BAYONNE, NJ – Student interests in understanding world politics, forging new relationships, and honing their public speaking skills are motivating factors behind an energized Bayonne High School Model United Nations Program, according to students and the educators involved in the program.
In addition, the fledgling program recently received a shot of adrenaline through a financial contribution from former Bayonne Schools Superintendent Dr. Patricia McGeehan.
In Model United Nations, students take on the role of delegates and represent one of the members states of the United Nations, according to club adviser Evan Wexler.
“Students debate contemporary global issues such as poverty, human rights, and national security and form resolutions that combat these given issues,” he said.
The program has taken off in a short time, just two years.
After hearing about it from someone outside the school system and finding it interesting, McGeehan brought in Dan Ward, Social Studies & Education Media Services Director for Bayonne Public Schools, to develop a program.
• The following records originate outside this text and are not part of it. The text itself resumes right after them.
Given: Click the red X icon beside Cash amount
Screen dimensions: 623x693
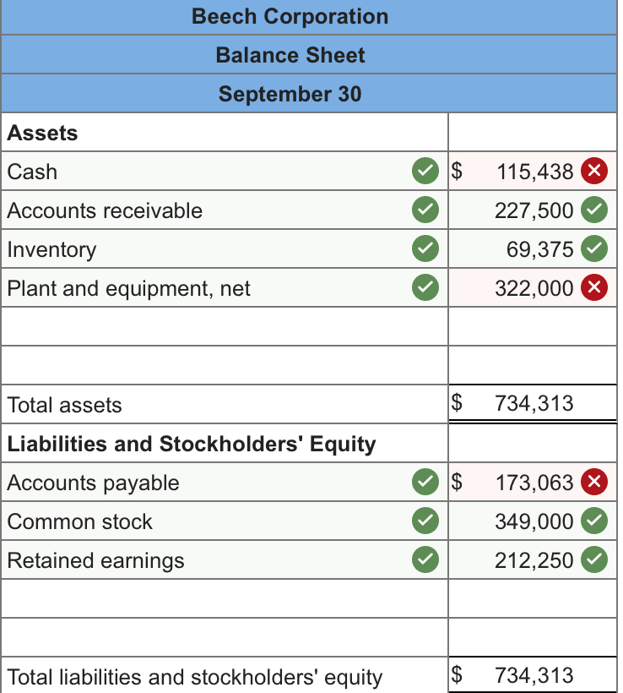Looking at the screenshot, I should (594, 172).
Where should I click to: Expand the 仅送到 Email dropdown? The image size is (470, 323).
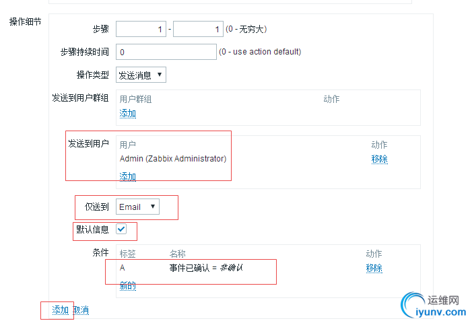click(138, 207)
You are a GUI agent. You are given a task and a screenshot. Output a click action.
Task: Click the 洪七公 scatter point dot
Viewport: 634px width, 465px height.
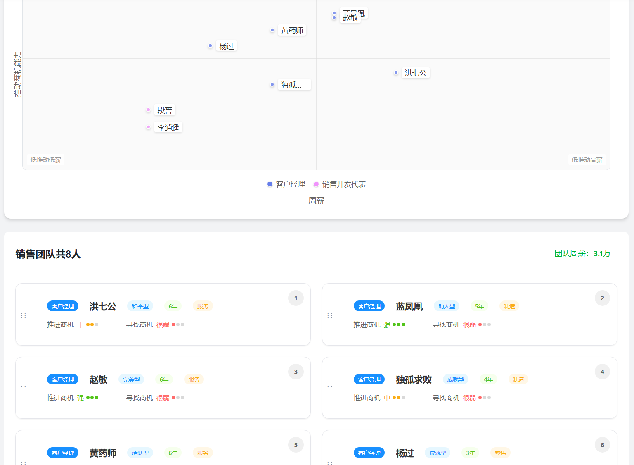pos(396,73)

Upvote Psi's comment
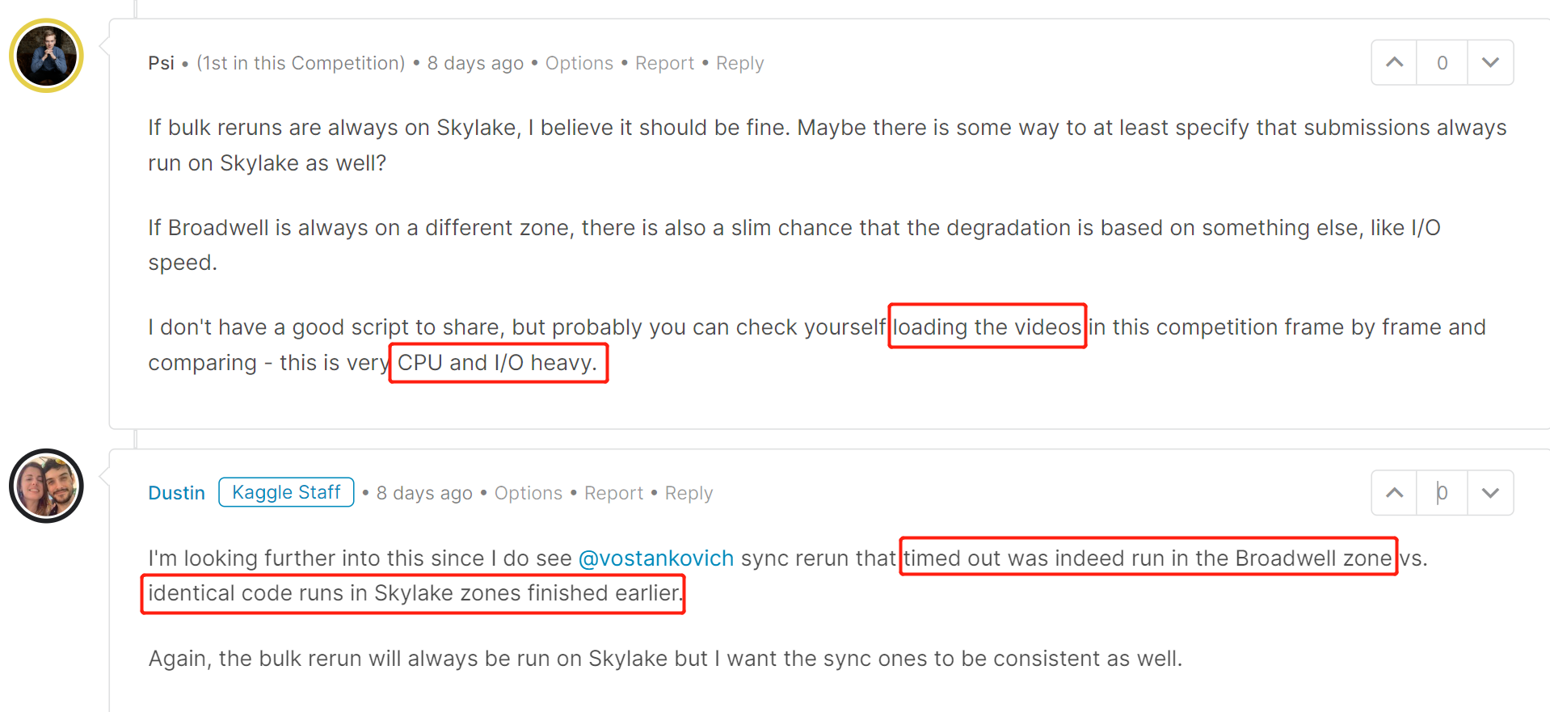pyautogui.click(x=1394, y=62)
That resulted in an elective course and afterschool club.
Forty-four children are now involved, and the program continues to grow. Much of the excitement resulted from a visit to the actual United Nations in New York.
“The students learned about nations working together and understand what diplomacy is, and how important it is for countries to work together in the areas of health, education, economics and social focus,” McGeehan said.
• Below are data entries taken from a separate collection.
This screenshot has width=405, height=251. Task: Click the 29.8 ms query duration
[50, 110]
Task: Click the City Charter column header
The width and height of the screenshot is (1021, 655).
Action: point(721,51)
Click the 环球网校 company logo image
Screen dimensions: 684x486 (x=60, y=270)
For Safa Elzanfali, 16, a BHS junior, being involved with the program was about bringing the vast world a little closer to home.
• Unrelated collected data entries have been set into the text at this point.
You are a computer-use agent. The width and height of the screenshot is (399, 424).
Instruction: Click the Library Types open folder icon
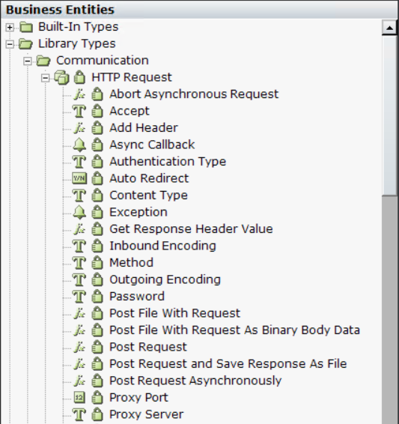[x=25, y=43]
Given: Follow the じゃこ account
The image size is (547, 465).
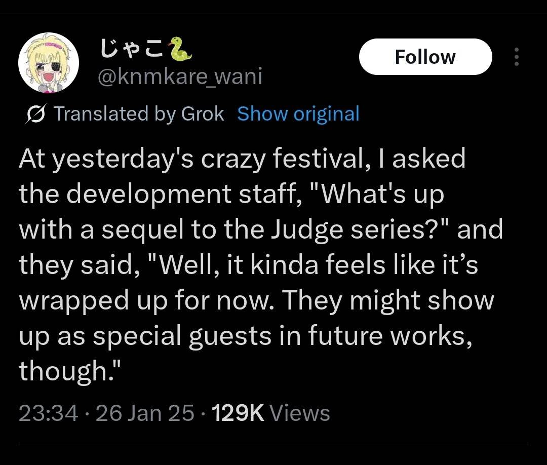Looking at the screenshot, I should 425,57.
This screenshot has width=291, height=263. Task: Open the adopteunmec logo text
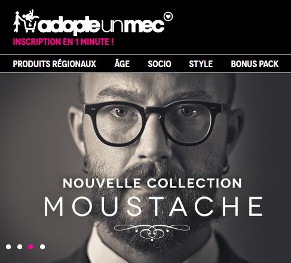pos(102,25)
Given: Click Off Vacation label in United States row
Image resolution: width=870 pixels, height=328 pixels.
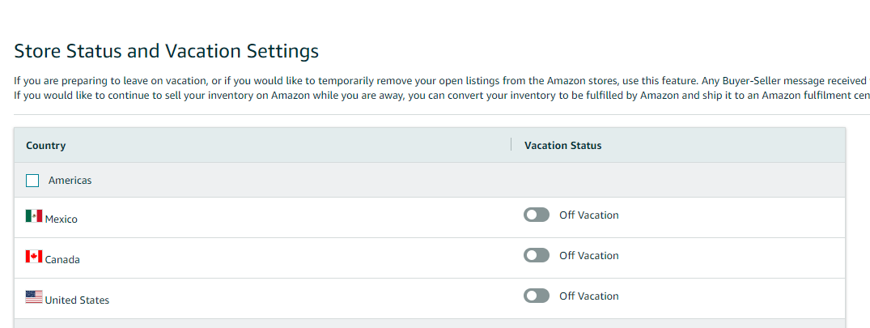Looking at the screenshot, I should 588,296.
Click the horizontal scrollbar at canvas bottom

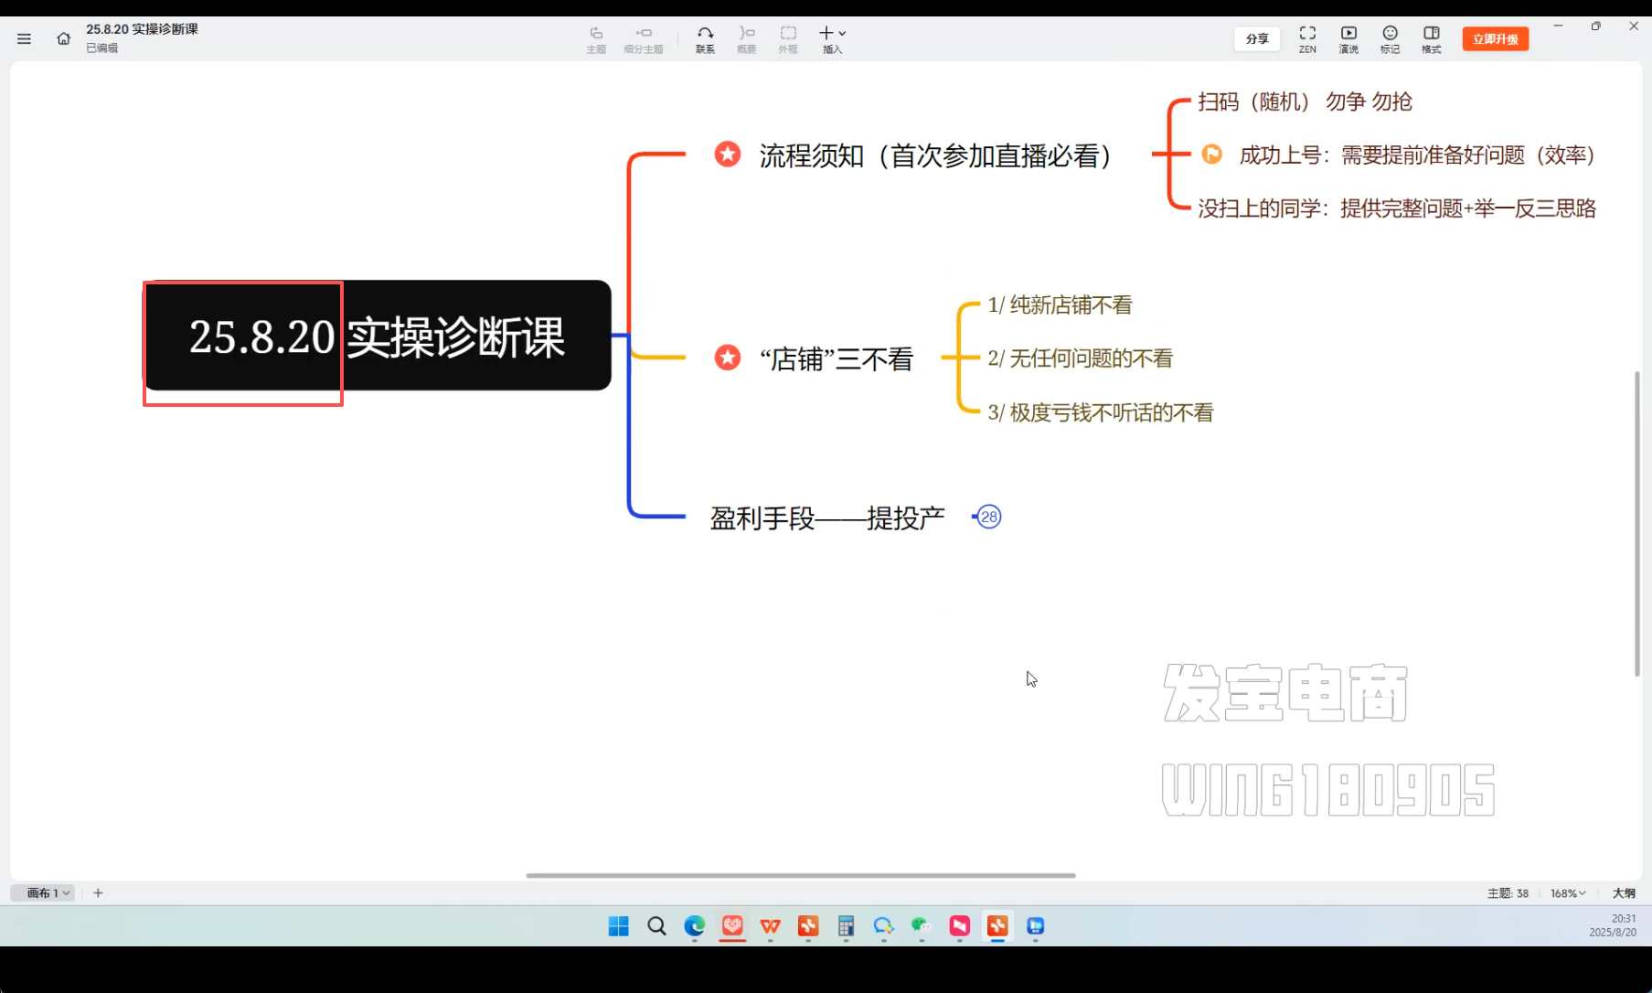(800, 875)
“It’s really altered my perception about how I view international relations as a whole,” Elzanfali said. “Not only do I understand the U.S. policy on an issue, but also Cuba’s, Nicaragua’s and Russia’s. I’ve been able to experience an array of various conflicts that are being discussed at the U.N. today. It’s very topical.”
For Stephanie Toruno, also 16 and a junior, it was about that and more. She wanted to improve her communication skills; be able to speak in front of people and build her self-confidence. The program was an elixir for her.
“I now feel comfortable speaking in front of my classmates and competing against people I don’t know,” Toruno said. “It’s also taught me to be mindful that not everyone agrees with your opinion, and understanding that there will be differences.”
In a recent competition BHS students excelled and a trip to Yale University for another one could possibly be on the horizon. But that will take funding, and that was the reason for McGeehan’s donation.
“My contribution is to kickstart the financial program, to try to create a path for the students to go further with this program outside the classroom,” she said.
Her retirement did not make her interest in helping the students wane. “I’ve always felt it’s good to give back,” McGeehan said.
Bayonne’s club is noteworthy in that its composition differs greatly from the usual Model UN club, according to Wexler.
“Our Model UN club is unique in that 90 percent of it is girls, whereas other schools’ usually have 90 percent boys involved with the program,” he said.
Ward said he hopes to create a program in the grammar schools to work as a feeder program for the high school.